The Nigerian Senate has taken a bold step to reclaim the nation’s monetary independence by proposing a bill to prohibit the use of foreign currencies for payments and transactions within the country.
The bill, titled “A Bill for an Act to Alter the Central Bank of Nigeria Act, 2007, No. 7, to Prohibit the Use of Foreign Currencies for Remuneration and Other Related Matters,” passed its first reading in the Senate.
It aims to make the Naira the sole legal tender for all domestic transactions, salaries, and payments, including those related to exports.
The bill is sponsored by Senator Ned Munir Nwoko, Chairman of the Senate Committee on Reparations and Repatriation.
Senator Nwoko argued that the dominance of foreign currencies like the Dollar and Pound in Nigeria’s financial system is a legacy of colonial rule, which continues to weaken the Naira and hinder economic growth.
Key Provisions of the Bill
1. Ban on Payments in Foreign Currencies: All domestic payments, salaries (including for expatriates), and financial transactions within Nigeria must be conducted in Naira.
2. Export Transactions in Naira: Crude oil sales and other export deals must be paid for in Naira, forcing international buyers to purchase Naira, thereby boosting its demand and value.
3. Control of Informal Currency Markets: The bill seeks to eliminate illegal currency markets that promote unethical practices like round-tripping by banks.
4. Access to Affordable Loans: Nigerian banks will be required to offer loans at lower interest rates to support industrialization and economic development.
5. Domestic Custody of Foreign Reserves: The bill proposes storing Nigeria’s foreign reserves domestically to protect the economy from external shocks.
6. Strengthening of the Naira: By prioritizing the Naira for both local and international transactions, the bill aims to enhance its value and make it the central currency for Nigeria’s economy.
Expected Benefits
– Boost in Naira Demand: Requiring exports to be paid in Naira will increase demand for the currency, potentially raising its value.
– Fair Payment Systems: The proposal to pay expatriates in Naira aims to eliminate salary disparities and promote equity in the workforce.
– Economic Diversification: By supporting local production and reducing reliance on imports, the bill could stimulate Nigeria’s manufacturing sector.
– National Pride and Self-Reliance: Eliminating the dependence on foreign currencies is seen as a move toward fostering national pride and economic independence.
– Financial Inclusion: The bill proposes innovations in cashless payment systems and international banking, encouraging Nigerian banks to offer better financial services globally.
How the Bill Affects Domiciliary Accounts
Senator Nwoko clarified that converting domiciliary account balances to Naira would be voluntary.
He argued that as the Naira’s value strengthens, Nigerians would naturally shift away from holding foreign currencies.

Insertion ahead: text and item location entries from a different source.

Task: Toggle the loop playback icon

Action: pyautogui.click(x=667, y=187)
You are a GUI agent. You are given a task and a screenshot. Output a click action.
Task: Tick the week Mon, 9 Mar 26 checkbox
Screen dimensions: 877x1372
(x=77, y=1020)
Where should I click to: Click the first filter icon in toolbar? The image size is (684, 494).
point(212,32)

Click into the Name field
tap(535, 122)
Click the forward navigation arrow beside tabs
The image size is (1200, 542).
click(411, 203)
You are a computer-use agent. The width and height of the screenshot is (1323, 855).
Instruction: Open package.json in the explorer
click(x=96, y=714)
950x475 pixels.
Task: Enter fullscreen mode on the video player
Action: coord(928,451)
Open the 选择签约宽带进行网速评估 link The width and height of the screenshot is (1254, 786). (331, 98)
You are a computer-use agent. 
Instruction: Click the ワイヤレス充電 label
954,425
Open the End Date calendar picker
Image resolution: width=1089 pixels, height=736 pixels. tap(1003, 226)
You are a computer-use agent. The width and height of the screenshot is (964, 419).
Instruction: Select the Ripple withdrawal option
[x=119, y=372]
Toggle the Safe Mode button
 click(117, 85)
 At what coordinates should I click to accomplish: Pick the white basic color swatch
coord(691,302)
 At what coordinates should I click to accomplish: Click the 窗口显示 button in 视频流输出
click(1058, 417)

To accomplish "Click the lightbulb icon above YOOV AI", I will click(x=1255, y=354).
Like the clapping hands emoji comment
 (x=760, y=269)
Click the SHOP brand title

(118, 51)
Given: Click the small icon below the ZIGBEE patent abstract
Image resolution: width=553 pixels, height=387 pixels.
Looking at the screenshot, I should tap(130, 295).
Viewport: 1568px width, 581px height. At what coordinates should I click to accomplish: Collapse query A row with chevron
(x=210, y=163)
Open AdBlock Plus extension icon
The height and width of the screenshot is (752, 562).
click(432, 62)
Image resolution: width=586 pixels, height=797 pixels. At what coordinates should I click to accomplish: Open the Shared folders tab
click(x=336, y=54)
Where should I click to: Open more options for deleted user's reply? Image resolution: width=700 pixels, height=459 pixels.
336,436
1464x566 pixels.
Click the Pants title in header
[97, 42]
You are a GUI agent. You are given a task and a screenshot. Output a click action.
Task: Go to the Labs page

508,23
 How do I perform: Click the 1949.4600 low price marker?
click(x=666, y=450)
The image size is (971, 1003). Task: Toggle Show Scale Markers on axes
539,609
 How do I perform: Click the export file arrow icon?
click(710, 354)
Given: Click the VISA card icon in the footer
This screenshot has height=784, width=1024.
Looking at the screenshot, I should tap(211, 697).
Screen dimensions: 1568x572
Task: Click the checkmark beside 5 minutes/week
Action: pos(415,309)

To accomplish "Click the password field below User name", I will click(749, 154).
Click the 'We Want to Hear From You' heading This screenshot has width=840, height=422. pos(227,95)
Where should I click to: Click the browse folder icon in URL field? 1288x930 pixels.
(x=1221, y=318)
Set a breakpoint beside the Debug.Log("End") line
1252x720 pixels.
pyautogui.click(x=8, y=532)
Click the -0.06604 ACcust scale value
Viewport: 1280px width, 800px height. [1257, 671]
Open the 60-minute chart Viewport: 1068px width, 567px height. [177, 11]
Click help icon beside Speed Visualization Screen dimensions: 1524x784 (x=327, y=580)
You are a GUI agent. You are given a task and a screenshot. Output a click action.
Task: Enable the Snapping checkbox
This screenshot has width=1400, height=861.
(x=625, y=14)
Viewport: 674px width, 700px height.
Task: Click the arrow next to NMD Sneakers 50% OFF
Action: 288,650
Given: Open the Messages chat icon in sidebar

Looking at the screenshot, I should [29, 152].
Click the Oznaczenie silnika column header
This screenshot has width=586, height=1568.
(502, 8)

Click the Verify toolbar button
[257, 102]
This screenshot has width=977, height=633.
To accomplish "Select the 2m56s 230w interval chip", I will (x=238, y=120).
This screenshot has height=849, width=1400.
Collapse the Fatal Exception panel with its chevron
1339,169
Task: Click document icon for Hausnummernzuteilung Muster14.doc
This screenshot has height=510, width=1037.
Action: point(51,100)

Access to foreign exchange for travel and other legitimate purposes would be guaranteed through banking reforms.
Drawing Inspiration from Morocco
Senator Nwoko cited Morocco as a case study, noting that the Moroccan Dirham has maintained stability against major global currencies for over 35 years.
He attributed this to Morocco’s policy of conducting all domestic transactions in its local currency.
He suggested that Nigeria, with its abundant natural resources and a large, dynamic population, has even greater potential to achieve similar stability if it adopts a similar approach.
A Vision for Nigeria’s Financial Future
The bill envisions a future where Nigerian banks expand their global footprint, introducing innovative payment systems like cashless wallets to facilitate international trade.
The proposed shift aims to address current issues with Nigerian debit cards, which are often unable to facilitate international online payments, and to make domiciliary accounts less necessary.
If passed into law, this legislation could usher in a new era of economic transformation, with Nigeria reclaiming control over its monetary policy.
By prioritizing the Naira, the bill seeks to promote growth, equity, and national pride, laying a foundation for a more resilient and self-sustaining economy.